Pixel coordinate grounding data
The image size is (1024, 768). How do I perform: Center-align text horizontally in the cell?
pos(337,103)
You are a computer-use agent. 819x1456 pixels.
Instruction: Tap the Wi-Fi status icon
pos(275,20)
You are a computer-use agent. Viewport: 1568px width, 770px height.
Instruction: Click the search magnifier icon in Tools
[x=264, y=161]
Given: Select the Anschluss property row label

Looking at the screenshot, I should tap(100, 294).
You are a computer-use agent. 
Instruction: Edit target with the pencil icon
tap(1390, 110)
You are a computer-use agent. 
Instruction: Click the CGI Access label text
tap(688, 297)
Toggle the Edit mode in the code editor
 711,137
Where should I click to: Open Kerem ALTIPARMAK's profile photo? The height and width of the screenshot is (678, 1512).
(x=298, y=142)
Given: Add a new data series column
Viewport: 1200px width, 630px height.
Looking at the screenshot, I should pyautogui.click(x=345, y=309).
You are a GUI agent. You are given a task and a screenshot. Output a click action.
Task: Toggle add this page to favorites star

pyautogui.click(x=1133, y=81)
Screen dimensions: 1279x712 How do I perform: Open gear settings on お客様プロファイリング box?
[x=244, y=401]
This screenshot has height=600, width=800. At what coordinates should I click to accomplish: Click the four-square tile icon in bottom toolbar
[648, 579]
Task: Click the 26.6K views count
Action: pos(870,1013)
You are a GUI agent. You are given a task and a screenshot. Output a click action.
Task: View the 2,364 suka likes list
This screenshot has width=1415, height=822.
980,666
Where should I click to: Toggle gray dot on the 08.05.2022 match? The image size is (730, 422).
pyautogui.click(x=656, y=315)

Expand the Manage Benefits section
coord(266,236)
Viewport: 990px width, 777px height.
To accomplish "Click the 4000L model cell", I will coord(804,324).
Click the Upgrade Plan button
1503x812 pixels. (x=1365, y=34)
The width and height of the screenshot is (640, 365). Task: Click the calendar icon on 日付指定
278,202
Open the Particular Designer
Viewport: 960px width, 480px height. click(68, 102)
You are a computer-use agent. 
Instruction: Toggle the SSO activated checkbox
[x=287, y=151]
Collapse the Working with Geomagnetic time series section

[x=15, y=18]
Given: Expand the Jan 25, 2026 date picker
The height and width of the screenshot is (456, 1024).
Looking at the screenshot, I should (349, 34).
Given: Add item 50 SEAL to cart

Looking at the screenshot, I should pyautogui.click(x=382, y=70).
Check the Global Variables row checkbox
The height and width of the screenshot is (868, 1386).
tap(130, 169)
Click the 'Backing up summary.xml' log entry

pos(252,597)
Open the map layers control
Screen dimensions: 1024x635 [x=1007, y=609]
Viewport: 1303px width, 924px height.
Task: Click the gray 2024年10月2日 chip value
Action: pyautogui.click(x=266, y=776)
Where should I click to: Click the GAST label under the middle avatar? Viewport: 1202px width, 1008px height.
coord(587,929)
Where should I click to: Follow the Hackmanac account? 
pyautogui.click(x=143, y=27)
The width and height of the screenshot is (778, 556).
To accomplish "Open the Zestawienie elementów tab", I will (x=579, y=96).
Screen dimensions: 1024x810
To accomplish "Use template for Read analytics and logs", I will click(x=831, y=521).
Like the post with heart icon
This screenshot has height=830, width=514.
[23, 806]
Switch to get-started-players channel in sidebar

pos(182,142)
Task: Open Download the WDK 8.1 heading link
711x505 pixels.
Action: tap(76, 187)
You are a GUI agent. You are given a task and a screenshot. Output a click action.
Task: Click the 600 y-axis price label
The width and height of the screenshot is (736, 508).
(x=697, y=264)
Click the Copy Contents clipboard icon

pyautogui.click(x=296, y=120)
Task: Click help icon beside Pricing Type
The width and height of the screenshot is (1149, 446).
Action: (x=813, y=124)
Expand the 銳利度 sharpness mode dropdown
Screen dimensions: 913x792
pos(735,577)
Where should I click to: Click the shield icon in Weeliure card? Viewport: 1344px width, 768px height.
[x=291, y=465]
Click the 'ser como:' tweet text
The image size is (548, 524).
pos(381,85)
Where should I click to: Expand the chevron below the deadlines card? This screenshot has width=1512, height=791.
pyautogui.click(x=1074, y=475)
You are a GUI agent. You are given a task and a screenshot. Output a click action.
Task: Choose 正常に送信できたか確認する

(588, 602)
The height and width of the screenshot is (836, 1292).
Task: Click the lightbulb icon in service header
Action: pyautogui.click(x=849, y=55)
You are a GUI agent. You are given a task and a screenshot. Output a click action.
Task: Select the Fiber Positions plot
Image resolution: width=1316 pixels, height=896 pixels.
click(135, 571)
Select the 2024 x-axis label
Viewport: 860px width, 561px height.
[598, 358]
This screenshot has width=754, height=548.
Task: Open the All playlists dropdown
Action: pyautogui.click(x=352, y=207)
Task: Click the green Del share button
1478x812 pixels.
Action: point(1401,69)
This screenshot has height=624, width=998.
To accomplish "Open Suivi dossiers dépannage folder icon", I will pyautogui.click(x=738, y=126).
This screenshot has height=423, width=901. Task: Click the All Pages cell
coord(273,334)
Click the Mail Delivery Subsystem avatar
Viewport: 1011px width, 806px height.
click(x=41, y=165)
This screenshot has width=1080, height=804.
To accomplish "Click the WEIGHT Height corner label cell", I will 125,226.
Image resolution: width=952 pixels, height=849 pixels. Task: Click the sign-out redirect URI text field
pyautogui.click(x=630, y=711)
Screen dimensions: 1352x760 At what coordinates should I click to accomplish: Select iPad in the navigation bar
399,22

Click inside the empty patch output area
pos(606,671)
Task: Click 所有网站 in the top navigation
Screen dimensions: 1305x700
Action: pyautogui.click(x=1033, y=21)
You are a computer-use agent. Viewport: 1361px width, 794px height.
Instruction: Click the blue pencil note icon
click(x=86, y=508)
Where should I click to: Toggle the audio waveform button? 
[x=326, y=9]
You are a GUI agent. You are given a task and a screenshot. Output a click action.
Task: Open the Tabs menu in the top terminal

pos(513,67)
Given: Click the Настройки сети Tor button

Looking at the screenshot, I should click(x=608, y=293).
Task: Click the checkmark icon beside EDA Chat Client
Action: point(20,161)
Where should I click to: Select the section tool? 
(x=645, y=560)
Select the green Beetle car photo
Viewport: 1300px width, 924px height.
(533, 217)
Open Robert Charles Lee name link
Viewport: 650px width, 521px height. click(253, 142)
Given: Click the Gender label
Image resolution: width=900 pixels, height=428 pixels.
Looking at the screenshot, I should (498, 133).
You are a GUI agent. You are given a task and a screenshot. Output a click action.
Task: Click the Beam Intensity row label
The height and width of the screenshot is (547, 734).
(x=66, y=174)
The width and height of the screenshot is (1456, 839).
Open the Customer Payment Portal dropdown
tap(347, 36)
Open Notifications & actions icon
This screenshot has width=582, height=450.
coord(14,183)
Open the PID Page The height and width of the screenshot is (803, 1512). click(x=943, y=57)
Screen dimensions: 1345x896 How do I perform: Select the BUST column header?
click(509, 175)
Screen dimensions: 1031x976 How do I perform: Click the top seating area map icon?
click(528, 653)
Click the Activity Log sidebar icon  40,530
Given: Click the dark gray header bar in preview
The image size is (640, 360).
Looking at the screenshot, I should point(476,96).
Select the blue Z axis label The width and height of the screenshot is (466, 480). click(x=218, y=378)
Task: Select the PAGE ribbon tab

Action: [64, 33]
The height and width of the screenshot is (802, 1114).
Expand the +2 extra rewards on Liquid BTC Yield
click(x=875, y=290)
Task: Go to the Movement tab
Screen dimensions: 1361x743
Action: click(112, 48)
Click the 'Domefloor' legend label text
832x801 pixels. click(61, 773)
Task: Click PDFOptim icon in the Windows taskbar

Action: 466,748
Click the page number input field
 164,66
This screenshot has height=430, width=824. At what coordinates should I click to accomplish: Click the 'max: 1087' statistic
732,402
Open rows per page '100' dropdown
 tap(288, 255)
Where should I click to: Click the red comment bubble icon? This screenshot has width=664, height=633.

**About this exercise:**
In the entries above, find the line holding "You are a computer-use agent. Viewport: 1361px" and the line holding "Click the Activity"; print both of them and every line between, exactly, and nothing else.

**Written answer:**
You are a computer-use agent. Viewport: 1361px width, 794px height.
Instruction: Click the blue pencil note icon
click(x=86, y=508)
Where should I click to: Toggle the audio waveform button? 
[x=326, y=9]
You are a GUI agent. You are given a task and a screenshot. Output a click action.
Task: Open the Tabs menu in the top terminal

pos(513,67)
Given: Click the Настройки сети Tor button

Looking at the screenshot, I should click(x=608, y=293).
Task: Click the checkmark icon beside EDA Chat Client
Action: point(20,161)
Where should I click to: Select the section tool? 
(x=645, y=560)
Select the green Beetle car photo
Viewport: 1300px width, 924px height.
(533, 217)
Open Robert Charles Lee name link
Viewport: 650px width, 521px height. click(253, 142)
Given: Click the Gender label
Image resolution: width=900 pixels, height=428 pixels.
Looking at the screenshot, I should (498, 133).
You are a GUI agent. You are given a task and a screenshot. Output a click action.
Task: Click the Beam Intensity row label
The height and width of the screenshot is (547, 734).
(x=66, y=174)
The width and height of the screenshot is (1456, 839).
Open the Customer Payment Portal dropdown
tap(347, 36)
Open Notifications & actions icon
This screenshot has width=582, height=450.
coord(14,183)
Open the PID Page The height and width of the screenshot is (803, 1512). click(x=943, y=57)
Screen dimensions: 1345x896 How do I perform: Select the BUST column header?
click(509, 175)
Screen dimensions: 1031x976 How do I perform: Click the top seating area map icon?
click(528, 653)
Click the Activity Log sidebar icon  40,530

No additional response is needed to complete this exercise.